[Work request]: Pull out every line from the listing that has the word "icon".
START Dataset records
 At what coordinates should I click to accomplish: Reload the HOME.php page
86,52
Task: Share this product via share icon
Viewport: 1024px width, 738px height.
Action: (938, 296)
END Dataset records
START Dataset records
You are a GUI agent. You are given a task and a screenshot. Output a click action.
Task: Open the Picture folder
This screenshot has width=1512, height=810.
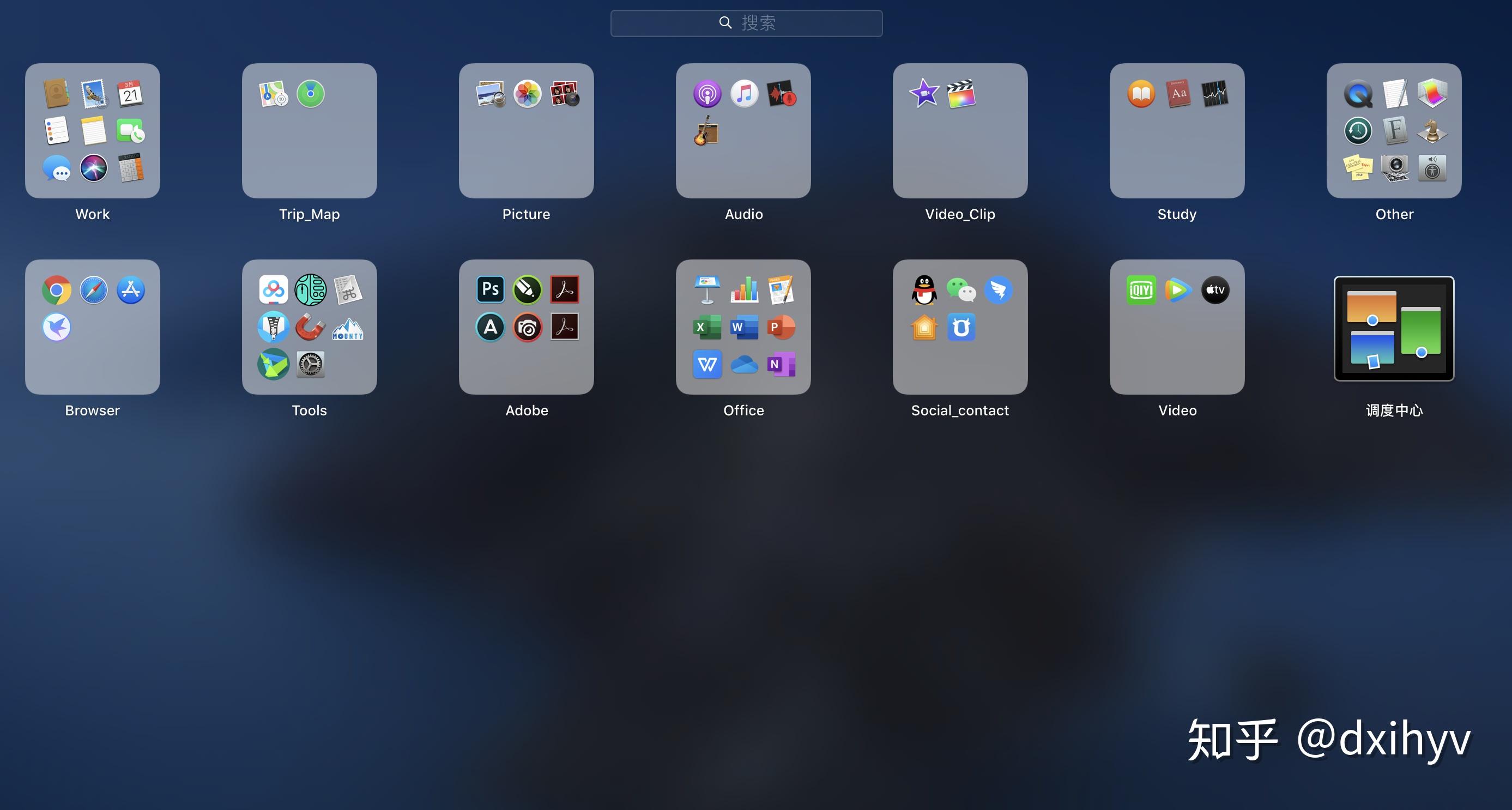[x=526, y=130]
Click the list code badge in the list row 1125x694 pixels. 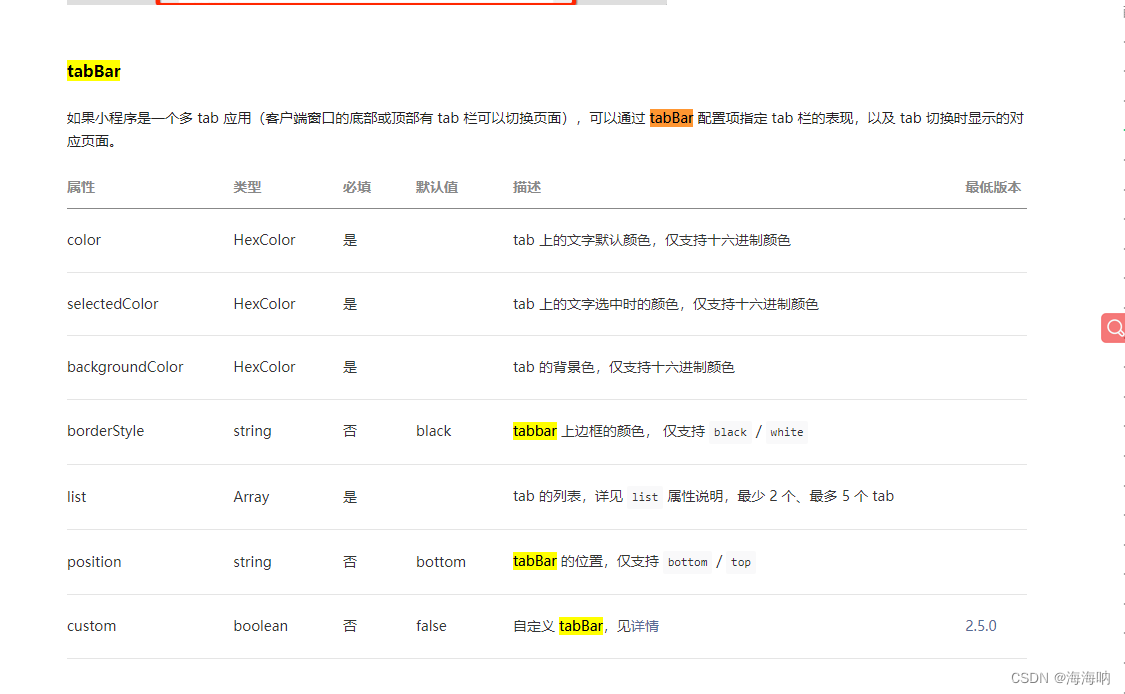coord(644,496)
END Dataset records
START Dataset records
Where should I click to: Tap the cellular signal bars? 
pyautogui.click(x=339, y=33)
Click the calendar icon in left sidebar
END Dataset records
[Answer box]:
Task: Share this product via share icon
Click the calendar icon in left sidebar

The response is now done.